Vertracktes Spurenlabyrinth
Mit «Kollers Handschuh» hat Jürg Seiberth seinen ersten Kriminalroman vorgelegt: szenisch verspielt, mosaikartig, personalintensiv, sympathisch-skurril und voller Ironie.

Thomas Brunnschweiler
Fast jeder hat eine Leiche im Keller. Und deshalb kennt fast jeder jemanden, der eine im Keller hat. Das ist die einleuchtende Ausgangslage des Buches von Jürg Seiberth, das am 22. April bei einer Vernissage im Neuen Theater am Bahnhof vorgestellt wurde.
Den Erzählfaden von Erpressungen, unheimlichen Morden, einem Cyberdog und schillernden Figuren lässt der Arlesheimer Autor den Einsiedler Hermengild spinnen. Dessen Schwester Goswintha, eine Coiffeuse mit viel Insiderwissen über die Basler High Society, hat es faustdick hinter den Ohren. Als Heiner Fischer, Mitglied des Basler Schnitzelbank-Trios «Die Laubfrösche», mit sauberem Herzdurchschuss und einem abgetrennten Zeigefinger aus dem Rhein geborgen wird, geht das Rätselraten über den Täter los und bald die Angst vor dem nächsten Mord um. Am Schluss scheint der Fall gelöst. Nur die aufmerksamen Leserinnen und Leser wissen es besser.
Erzählen als Lebensthema
Jürg Seiberth schafft mit der Durchdringung von Ich-Erzählung und auktorialem Gestus eine ironische Distanz zum Geschehen. Das Buch ist mehr als ein Krimi, es ist ein Erzählpuzzle, das die Grenzen des Kriminalromans auslotet. Es geht Seiberth nicht nur um eine spannende Geschichte, sondern um die Lust am Erzählen selbst, am Skurrilen, am Lokalkolorit mit seinen Anspielungen, die man mit Schmunzeln zu dechiffrieren sucht. Es gibt auch Wortwitz und mehr oder weniger deutliche Zeitkritik.
Der promovierte Theaterwissenschaftler und Verlagsfachmann hat zwar bereits einmal ein Kriminalhörspiel geschrieben, aber einen veritablen Krimi noch nie.
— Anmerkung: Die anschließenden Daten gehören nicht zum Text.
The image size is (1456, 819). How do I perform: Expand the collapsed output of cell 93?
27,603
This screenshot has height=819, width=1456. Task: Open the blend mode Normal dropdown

Seiberth gibt auch zu, dass er die Grenze des Genres hat sprengen wollen. Kein Wunder sagt er: «Das Erzählen ist mein Lebensthema.»
Diffuse Bedrohung
Die Zeitbezüge sind nicht einfach Kulisse, sondern spürbar Herzensanliegen des Autors. Das Thema des bedrohten Paradieses etwa verweist deutlich auf Arlesheim. Die diffuse Angst angesichts der gesellschaftlichen Veränderungen durchzieht das Buch wie ein roter Faden. Formal spielt der Autor auf einer breiten Klaviatur. Seiberth gibt in seinem Roman etwa ein Chat-Protokoll wider und schmuggelt sogar ein hübsches Anagramm in den Text.
Dass das Buch genau 111 Kapitel hat, von denen das kürzeste nur aus einem einzigen Satz besteht, scheint kein Zufall. Oder doch?
Die Schnapszahl verweist ungewollt auf die Phi-Funktion des Basler Mathematikers Leonhard Euler oder auf die Nummer des Elementes Roentgenium. Röntgenstrahlen braucht es, um etwas zu durchleuchten. 111 als Zahl der Erleuchtung? Wer weiss.
Jürg Seiberth: Kollers Handschuh. Kriminalroman, edición vidal, Winterthur 2012, 248 Seiten, Fr. 33.20. Erhältlich in der Buchhandlung «Nische».